Legal Corner Winter 2023

Gift Shop Plus Winter 2023
How the Copyright Claims Board can help retailers in disputes By Angie Avard Turner

The Copyright Claims Board (CCB) allows for an alternative resolution to copyright claims

It is no secret that the creation of original, innovative designs and products is at the heart of the gift industry. Maybe that is why there are so many knock-offs and copycats.

There has always been an avenue of recourse. However, it is now much more accessible to everyone, even new and small companies. Copyright law covers works that are created by an author and fixed in a tangible form of expression. These works may be in the form of books, screenplays, pattern designs, fabric/ textile designs, jewelry, architectural plans, sculptures, paintings, photographs and drawings — and that is not even the complete list. So it is no wonder that as technology has advanced, it has become even more difficult to enforce and protect the works that one creates.

At the end of 2020, Congress passed legislation that directed the Copyright Office to create a Copyright Claims Board (CCB). This three-person board allows for an alternative resolution to copyright claims up to $30,000.

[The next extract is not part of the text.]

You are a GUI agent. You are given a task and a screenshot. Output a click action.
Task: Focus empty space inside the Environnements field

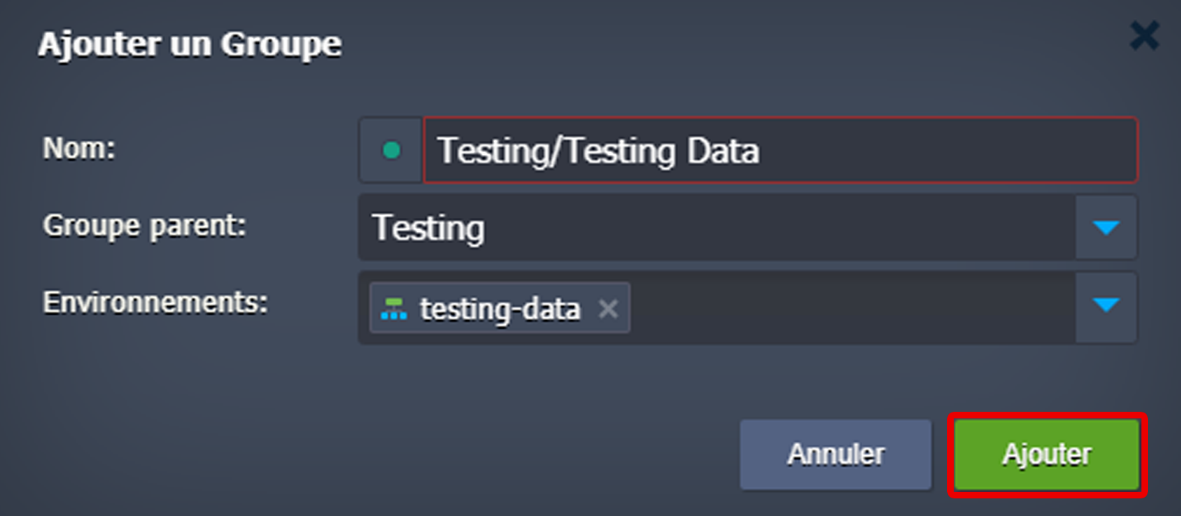click(x=850, y=308)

Until the creation of the CCB, if after attempting to come to some sort of informal resolution, someone wanted to enforce their copyright ownership, the only recourse was filing suit in federal court. For most, that seemed unlikely. With the creation of the CCB, the potential for a final resolution exists.


1. Everyone has access. Regardless of whether you have an attorney or not, you may have access to the CCB. These proceedings were designed to be simplified so that anyone can come before the CCB.

2. The procedures are simplified. The proceedings are online and aim to be more time and cost effective. Participants in CCB proceedings are only required to provide limited basic documents and information, as opposed to the more complicated and costly process of exchanging evidence in federal lawsuits. Furthermore, CCB proceedings do not allow for formal motions used in federal court; All hearings are conducted remotely via video conference.

3. Participation in the CCB is voluntary. The claimants, both the one filing and the one responding, can decide whether to participate in the CCB proceedings. Participation is not compulsory; this means that either party may opt out. If the responding party opts out, then the claimant may still file suit in federal court.

4. The CCB only hears certain claims. The CCB’s jurisdiction is limited to specific claims. In federal court, all related claims may be brought; this is not so with the CCB. There are only three types of claims that may be brought before the CCB:

a. Copyright infringement claims
b. Claims seeking to clarify that activities do not infringe copyright; and
c. Misrepresentation claims in notices sent under the DMCA (Digital Millennium Copyright Act).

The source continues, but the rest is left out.